Pierre Couture | Journal de Québec

Un important producteur d’énergie américain conteste devant les tribunaux le projet de ligne à haute tension d’Hydro-Québec et de son partenaire dans le Maine.

Le producteur NextEra Energy Resources, qui détient notamment des centrales au gaz et au mazout dans le nord-est des États-Unis, soutient que le projet de ligne à haute tension de Central Maine Power (CMP) n'a aucun sens.

CMP prévoit construire dans le Maine la ligne New England Clean Energy Connect (NECEC) de 1200 mégawatts (MW), d’une longueur de 233 kilomètres, au coût d’un milliard de dollars US.

La ligne NECEC permettra à Hydro-Québec d’exporter 9,45 térawattheures (TWh) d’électricité par année au Massachusetts pendant 20 ans.

NextEra Energy conteste en appel devant la Cour suprême du Maine une décision rendue plus tôt cette année par la Commission des services publics du Maine, qui n’a pas jugé bon d’entendre la voix de producteurs gaziers comme source alternative à l’énergie renouvelable d’Hydro-Québec.

«L’ordonnance de la Commission est entachée d’erreurs juridiques qui vont à l’encontre des mandats explicites et de l’intention de la législature du Maine», ont notamment plaidé les avocats de NextEra Energy.

Mardi, personne chez NextEra Energy n’était disponible pour commenter le dossier.

Hydro-Québec confiante

Chez Hydro-Québec, on soutient que de nombreux producteurs américains ont intérêt à ralentir le processus d’autorisation de la ligne à haute tension de 1200 MW vers le Massachusetts.

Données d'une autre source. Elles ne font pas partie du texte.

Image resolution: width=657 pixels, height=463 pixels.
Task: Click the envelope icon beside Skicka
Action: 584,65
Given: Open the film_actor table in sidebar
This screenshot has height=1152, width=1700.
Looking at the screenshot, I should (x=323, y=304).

«Les initiatives qui visent à réduire la dépendance de la région aux combustibles fossiles rencontrent de la résistance de la part des gazières. Un seul jour de délai pour le projet d’Hydro-Québec représente des millions de dollars dans leurs coffres», a fait savoir hier un porte-parole d’Hydro-Québec, Serge Abergel.

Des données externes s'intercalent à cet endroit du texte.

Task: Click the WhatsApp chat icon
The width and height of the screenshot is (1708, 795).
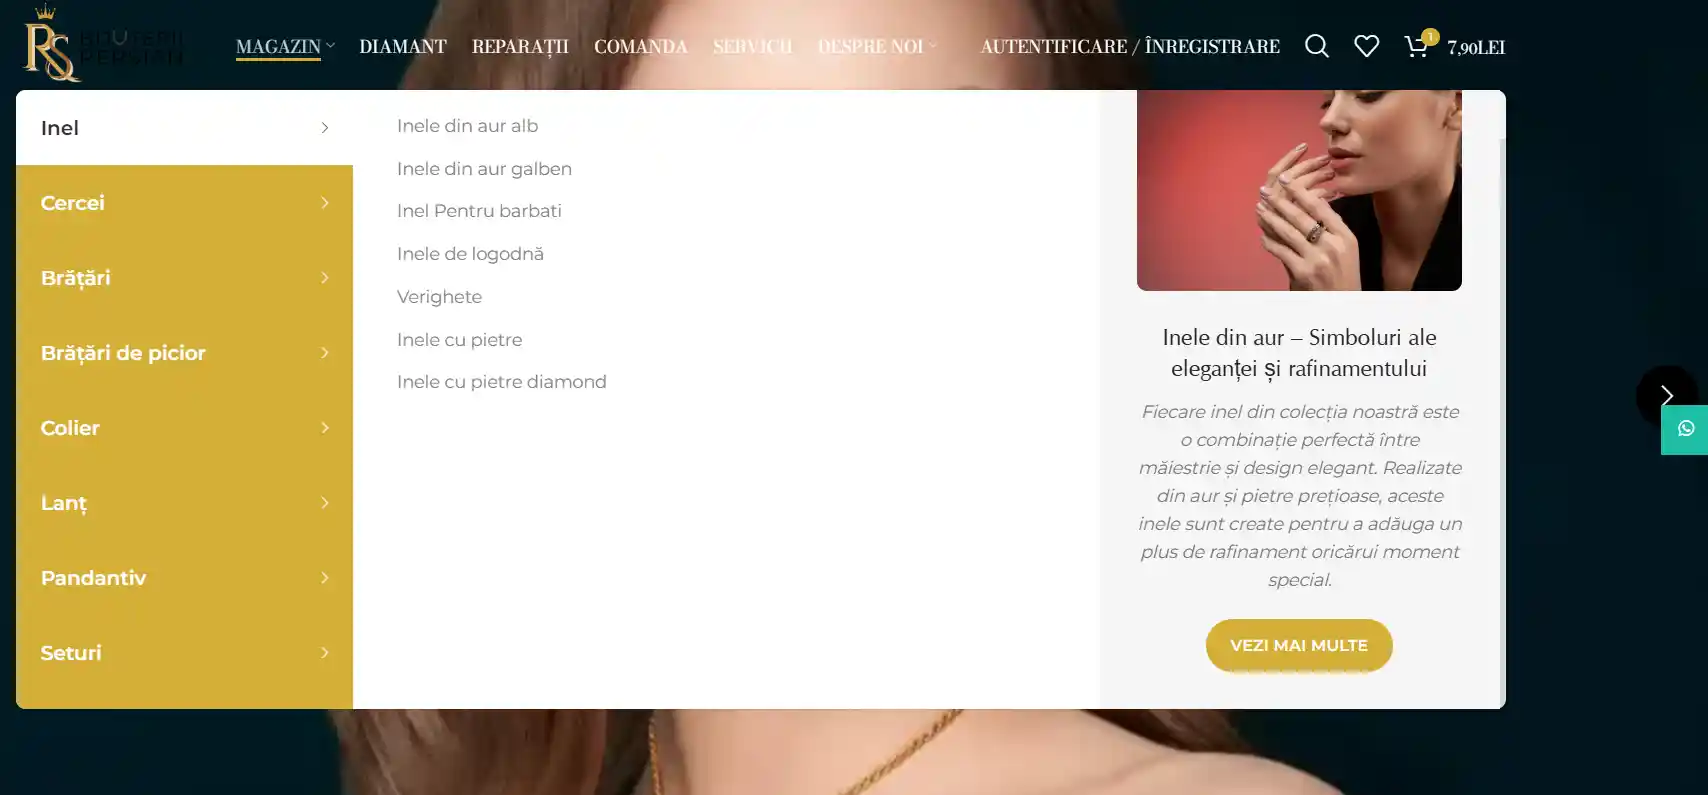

La société d’État dit toutefois demeurer convaincue «du bien-fondé de la décision» de la Commission des services publics du Maine.

Le contrat avec le Massachusetts devrait rapporter à Hydro-Québec tout près de 10 milliards de dollars de revenus sur 20 ans, soit environ 500 millions de dollars par année.

Du travail à faire

La partie est toutefois loin d’être terminée pour le projet NECEC, puisque les promoteurs doivent recevoir encore cinq autorisations, dont celles de la Commission des services aux collectivités du Maine, du Département de la protection environnementale du Maine et du Département fédéral de l’Énergie.

Si le projet NECEC est refusé, le contrat de 10 milliards de dollars d’Hydro-Québec avec le Massachusetts tombera à l’eau.